Elpaco tiqua devant l’insulte à moitié cachée, mais ne se démonta pas pour autant.
— J’ai déjà pensé à cette possibilité de nombreuses fois. Mais aussi pénible que soit mon fardeau au milieu de ces zouaves, je doute que crever représente un meilleur sort.
— Il ne s’agit pas de tuer qui que ce soit.
— Ah. Vous voulez donc feindre ma mort par quelque artifice. J’y ai pensé aussi, je dois l’avouer. Et peut-être les rouages de mon cerveau sont-ils rouillés, mais je n’ai trouvé aucun subterfuge pour poursuivre une existence décente après un tel mensonge. Je ne suis hélas pas de ceux qui aiment à feindre la vie.
— Vous faites fausse route, sauf pour ce qui est des rouages rouillés de votre petite cervelle.
— Je ne vous suis pas. Et si vous avez juste décidé d’être aussi désagréable que ces ahuris, vous pouvez me laisser à mes tourments sans rajouter celui de la perte de votre amitié…
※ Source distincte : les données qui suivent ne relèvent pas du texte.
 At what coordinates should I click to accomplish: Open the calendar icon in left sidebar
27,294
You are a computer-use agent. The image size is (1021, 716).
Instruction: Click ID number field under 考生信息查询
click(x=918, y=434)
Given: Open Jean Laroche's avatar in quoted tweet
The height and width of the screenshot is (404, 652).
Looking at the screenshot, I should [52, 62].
— Je ne ferais pas ça si je ne vous appréciais pas, Le Paco. Même si je dois avouer que j’appréciais encore plus notre ancienne situation et que je suis terriblement désolée que nous en soyons arrivés là.
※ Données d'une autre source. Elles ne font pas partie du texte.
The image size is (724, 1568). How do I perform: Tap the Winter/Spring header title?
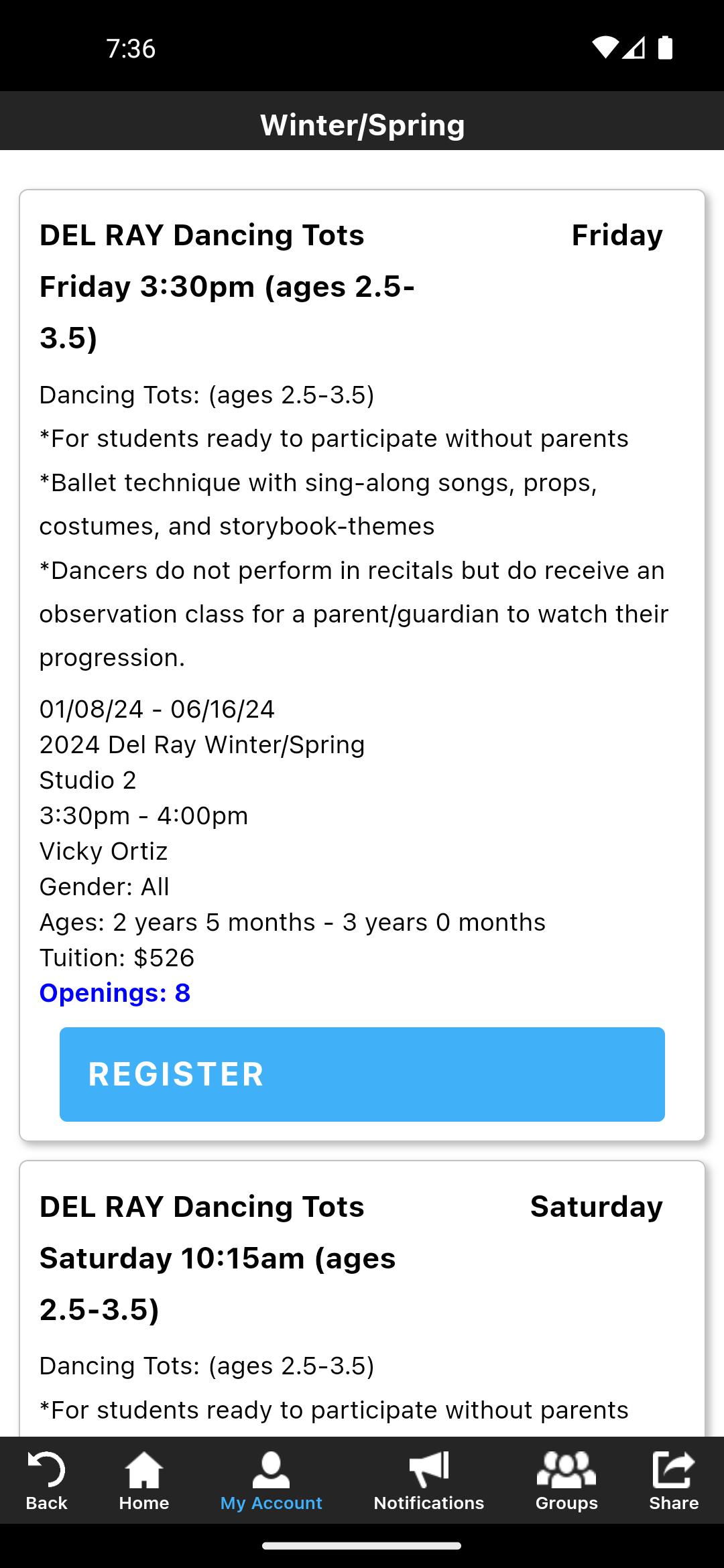pos(362,125)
Elpaco jeta un œil par la fenêtre à travers laquelle il pouvait observer un groupe d’ouvriers poser les bases d’une nouvelle cathédrale en forme de bulbe en l’honneur du Dahut. Il voulut verser quelques larmes, mais La Gnôle ne lui en laissa pas le temps.
— Vous aimez à nommer les choses comme si, précisément, elles étaient ces choses. La Buse, La Gnôle. Alors, à présent, nommez La Mort, et laissez-la vous rendre votre tranquillité.
Elpaco se remémora le septième commandement et le prononça à voix haute :
— La Mort, non contente de délivrer le Grand des Monts le jour venu, délivrera également tous ses fidèles de leurs engagements envers lui et tous ces commandements deviendront alors caducs.
Il sombra un instant dans ses pensées puis se tourna vers La Gnôle, une lueur d’espoir dans les yeux :
— Vous siérait-il de changer de patronyme, comme vous avez semble-t-il perdu votre mutisme ?
— Bien entendu.
— Alors, vous voici désormais La Mort.
Celle-ci inclina la tête et fit son œuvre de délivrance.
Après plusieurs jours d’adieux, pendant lesquels la tranquillité revint peu à peu dans le hameau, un conseiller de l’OMR se présenta. Apparemment mécontent, il prit acte du démantèlement du culte du Dahut et de la création d’une hérésie.
Elpaco déclara l’avènement du Fantôme du Dahut. Il édicta les commandements de sa nouvelle religion, écrits par La Mort elle-même. Des commandements qui devraient refroidir jusqu’au plus aventureux.